PROVIDED PASSAGE:
__________

Examine the process metrics collected during analysis: DMM (Delta Maintainability Model)
scores for size, complexity, and interfacing, plus structural complexity metrics
and method-level analysis via Lizard integration.

In [None]:
print('Process Metrics Summary')
print('=' * 70)

metrics_keys = [
    'dmm_unit_size', 'dmm_unit_complexity', 'dmm_unit_interfacing',
    'total_nloc', 'total_complexity', 'max_complexity',
    'methods_count', 'files_modified', 'insertions', 'deletions',
]

metrics_data = {k: [] for k in metrics_keys}
for commit in all_commits:
    for key in metrics_keys:
        val = commit.get(key)
        if val is not None:
            metrics_data[key].append(val)

print(f'{"Metric":<25} {"Avg":>10} {"Min":>10} {"Max":>10} {"N":>6}')
print('-' * 65)
for metric, values in metrics_data.items():
    if values:
        avg = sum(values) / len(values)
        print(f'{metric:<25} {avg:>10.2f} {min(values):>10.2f} {max(values):>10.2f} {len(values):>6}')

# Method-level analysis
total_methods = sum(len(c.get('methods', [])) for c in all_commits)
print(f'\nMethod-Level Analysis:')
print(f'  Total methods analyzed: {total_methods}')

for commit in all_commits:
    methods = commit.get('methods', [])
    if methods:
        print(f'  Sample from {commit.get("repository")} ({commit["hash"][:8]}):')
        for m in methods[:3]:
            print(f'    {m.get("name", "N/A")}: nloc={m.get("nloc", 0)}, '
                  f'complexity={m.get("complexity", 0)}')
        break

# Source code changes
total_src = sum(len(c.get('source_changes', [])) for c in all_commits)

__________

REQUIREMENTS:
1 - Translate this sentence from the process metrics excerpt into Spanish: "Examine the process metrics collected during analysis: DMM (Delta Maintainability Model) scores for size, complexity, and interfacing, plus structural complexity metrics and method-level analysis via Lizard integration."
2 - In the process metrics excerpt, what does the abbreviation DMM stand for?

[Data listing]
__________

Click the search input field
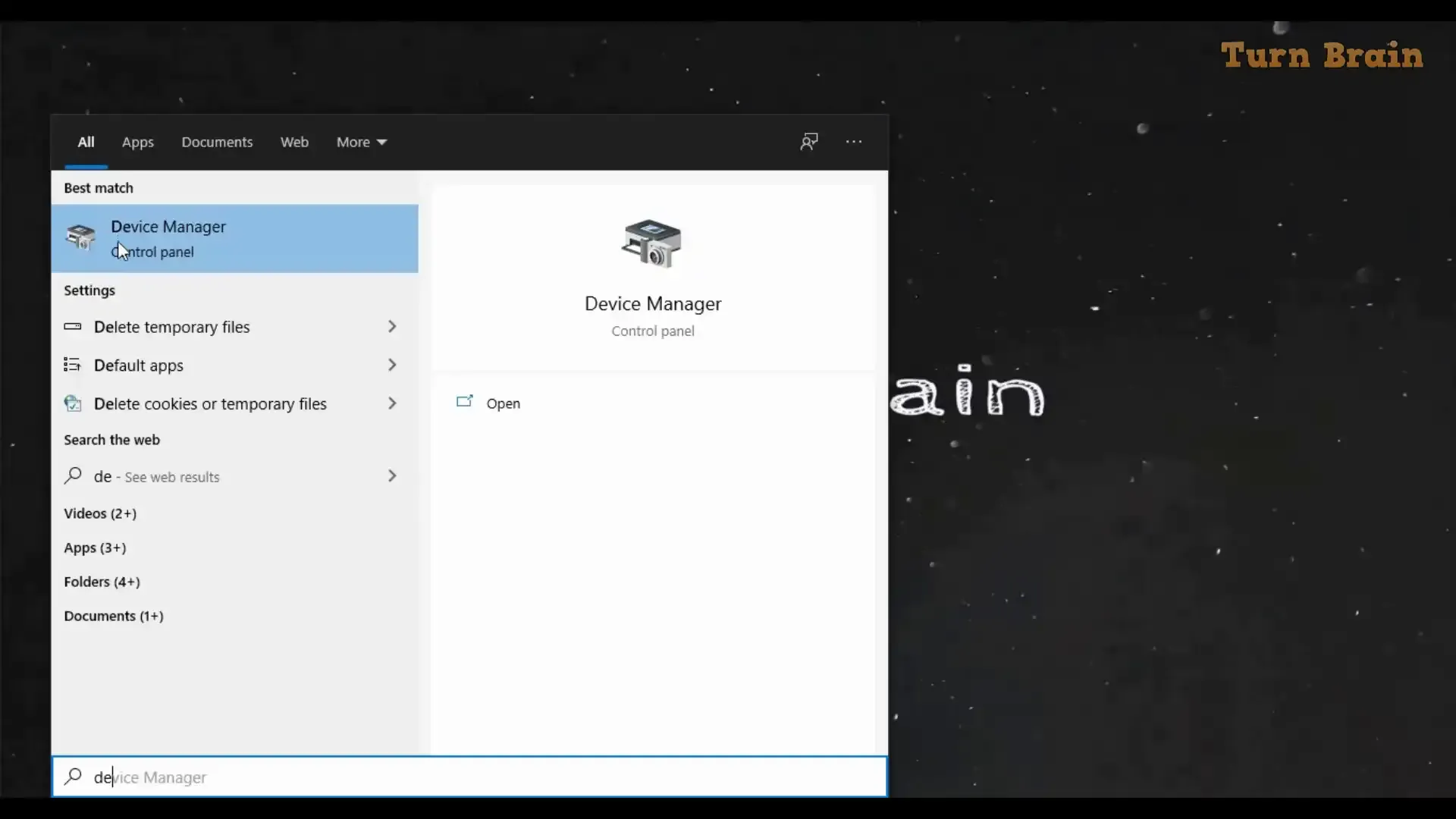The image size is (1456, 819). click(470, 777)
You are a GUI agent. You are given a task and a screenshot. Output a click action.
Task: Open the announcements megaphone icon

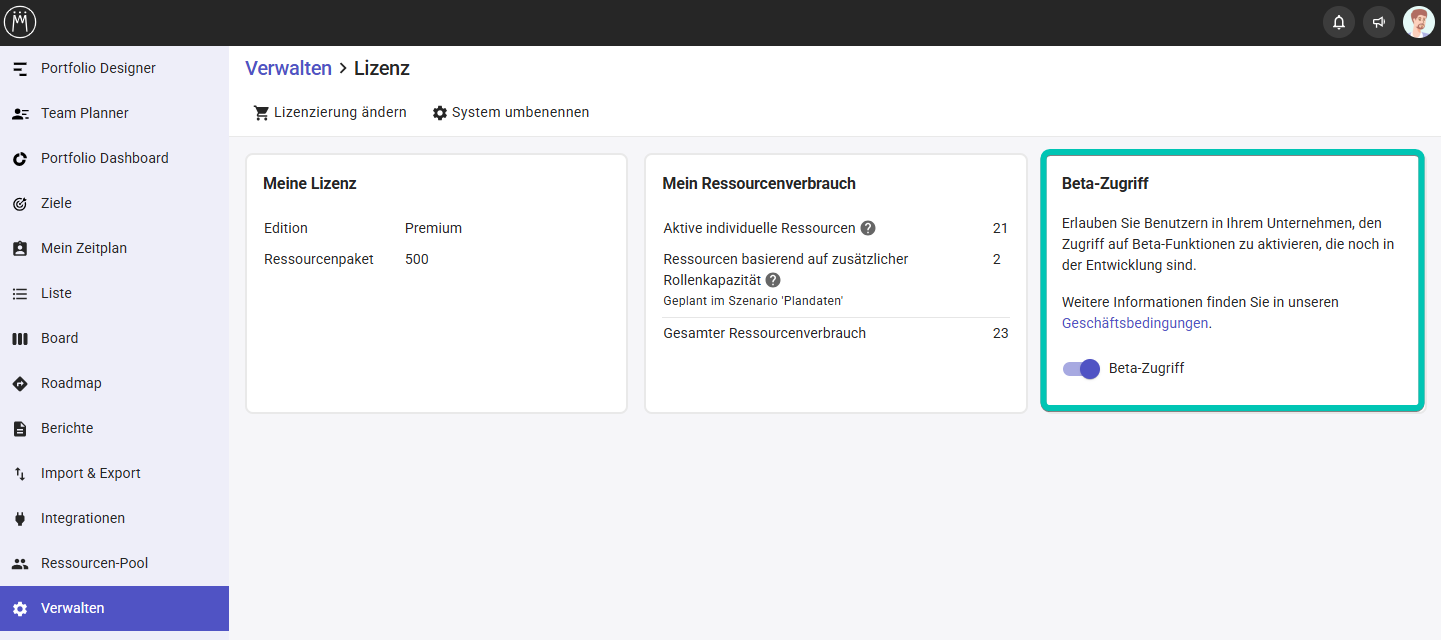coord(1379,21)
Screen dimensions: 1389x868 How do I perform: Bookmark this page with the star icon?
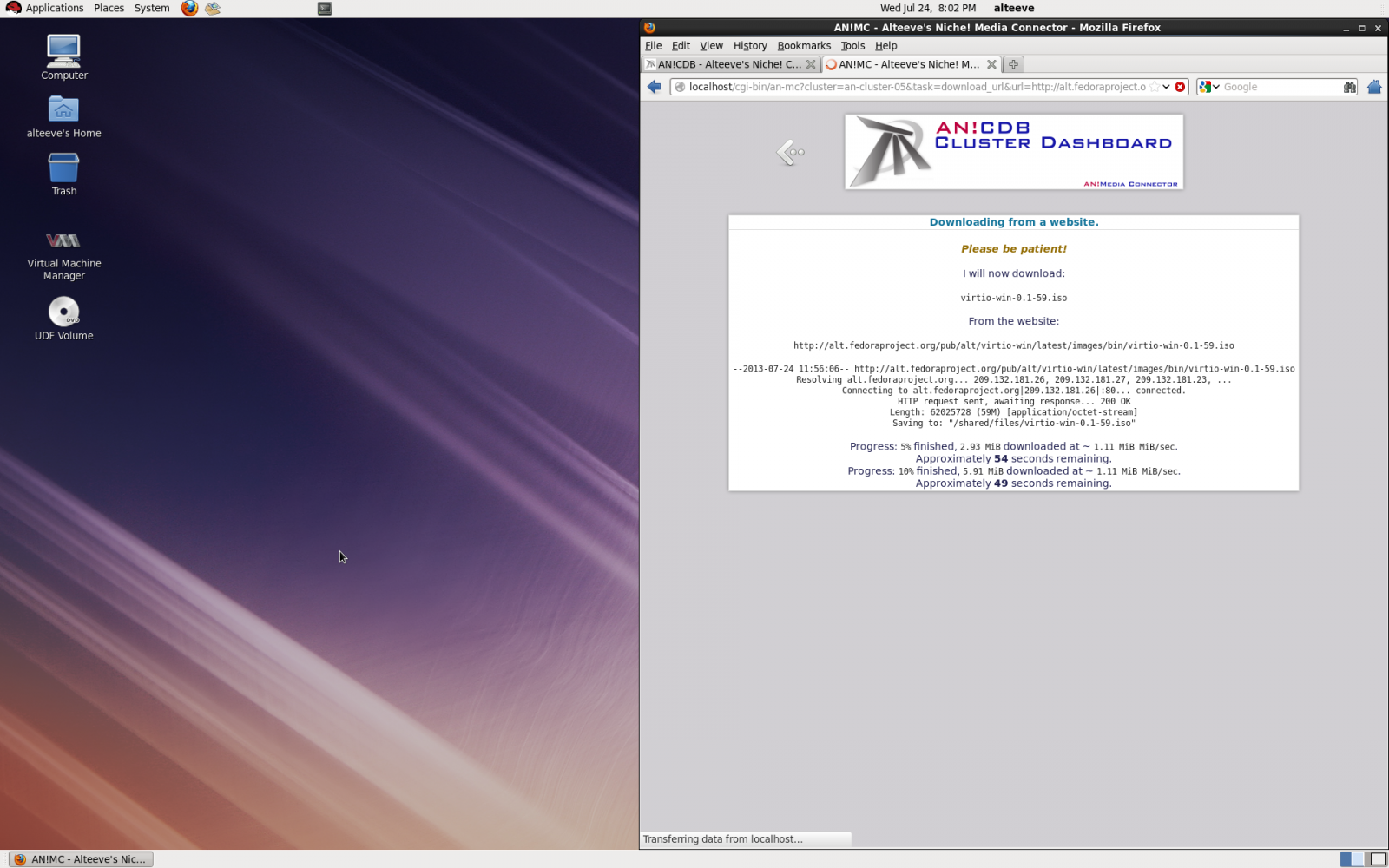pos(1154,87)
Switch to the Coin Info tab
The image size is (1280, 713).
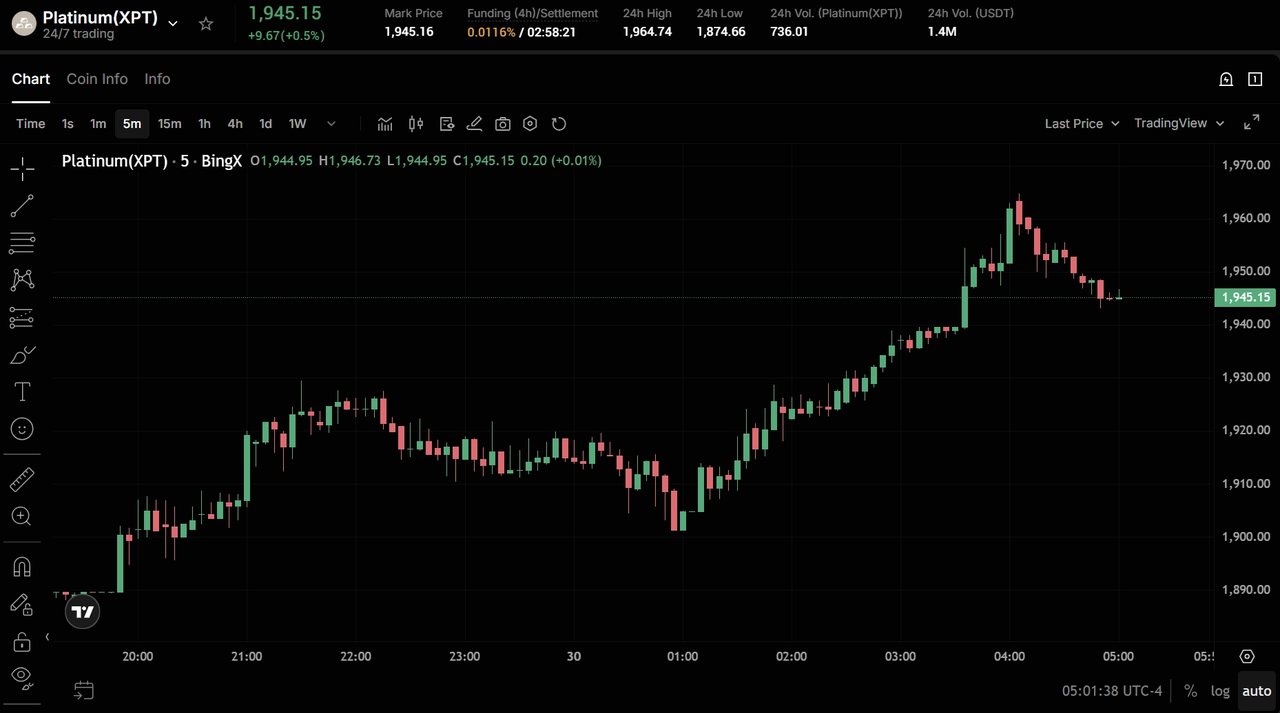pos(97,79)
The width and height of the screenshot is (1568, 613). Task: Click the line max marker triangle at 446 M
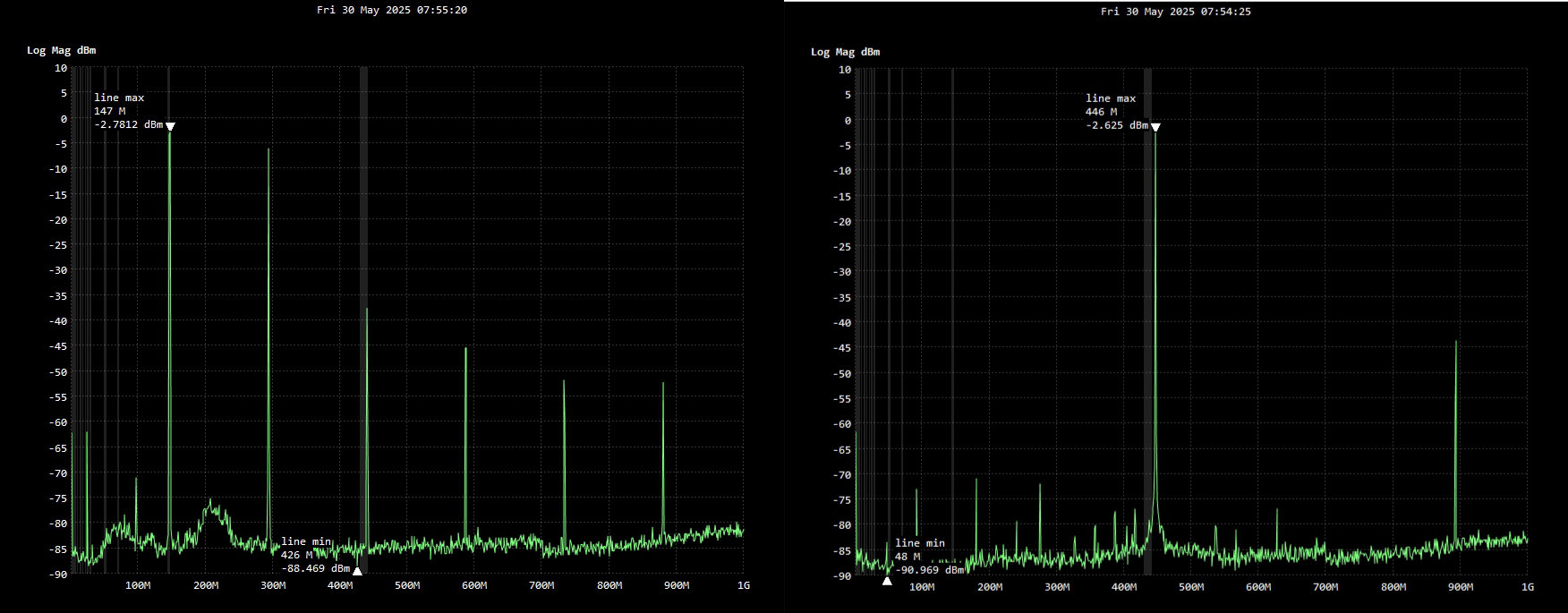pos(1155,128)
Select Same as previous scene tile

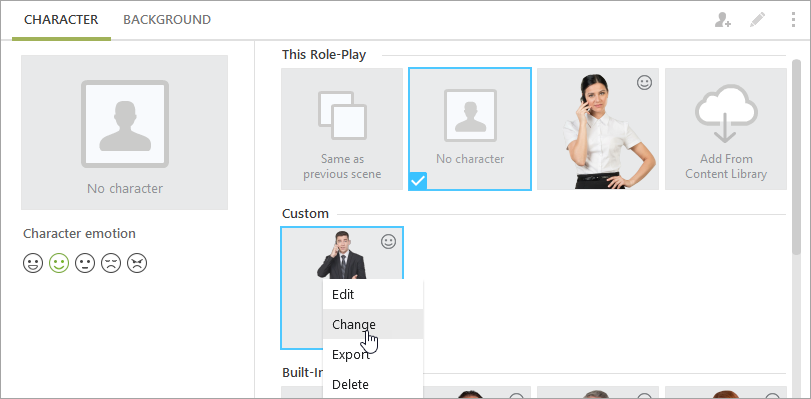(342, 129)

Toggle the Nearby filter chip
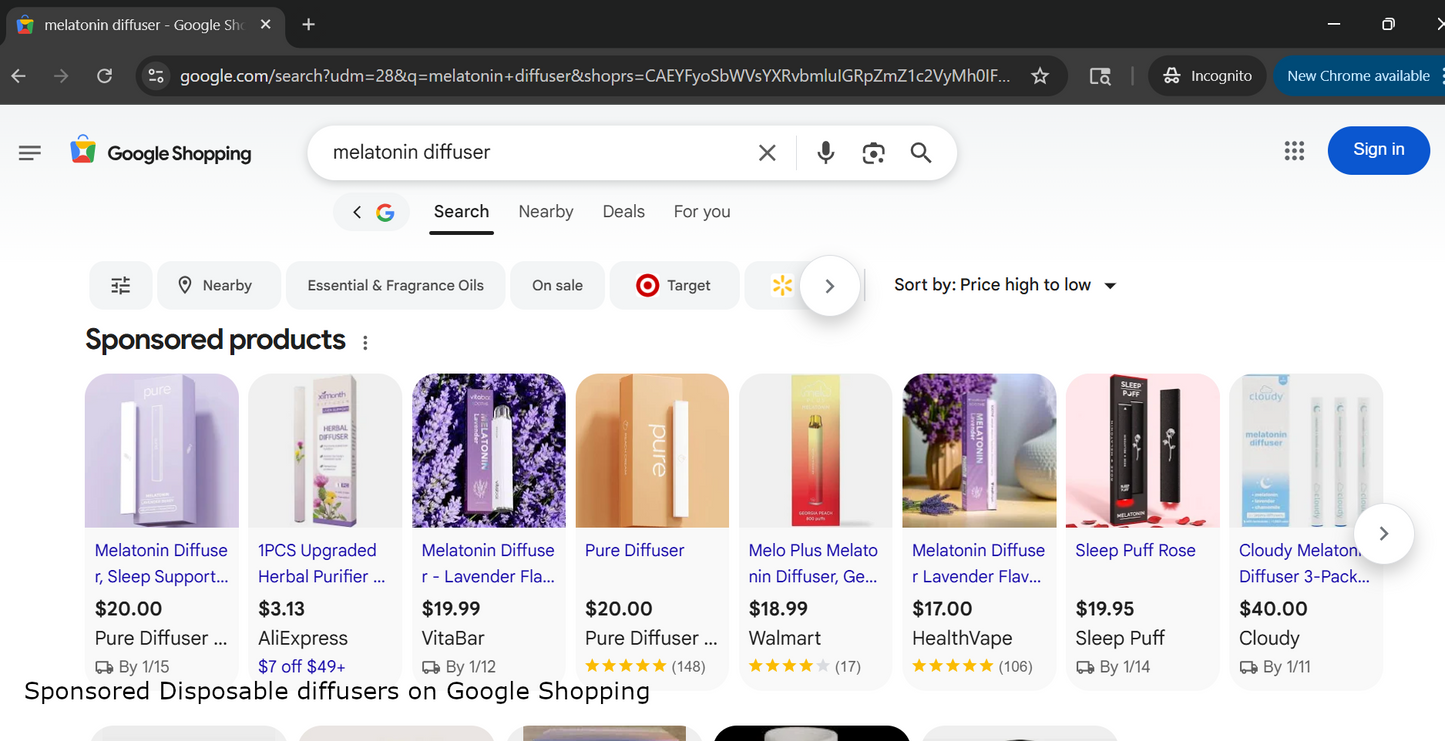(x=214, y=286)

__________

ANSWERS TO THE EXERCISE:
1 - Examine las métricas de proceso recopiladas durante el análisis: las puntuaciones DMM (Delta Maintainability Model) de tamaño, complejidad e interfaz, además de métricas de complejidad estructural y un análisis a nivel de método mediante la integración con Lizard.

2 - Delta Maintainability Model.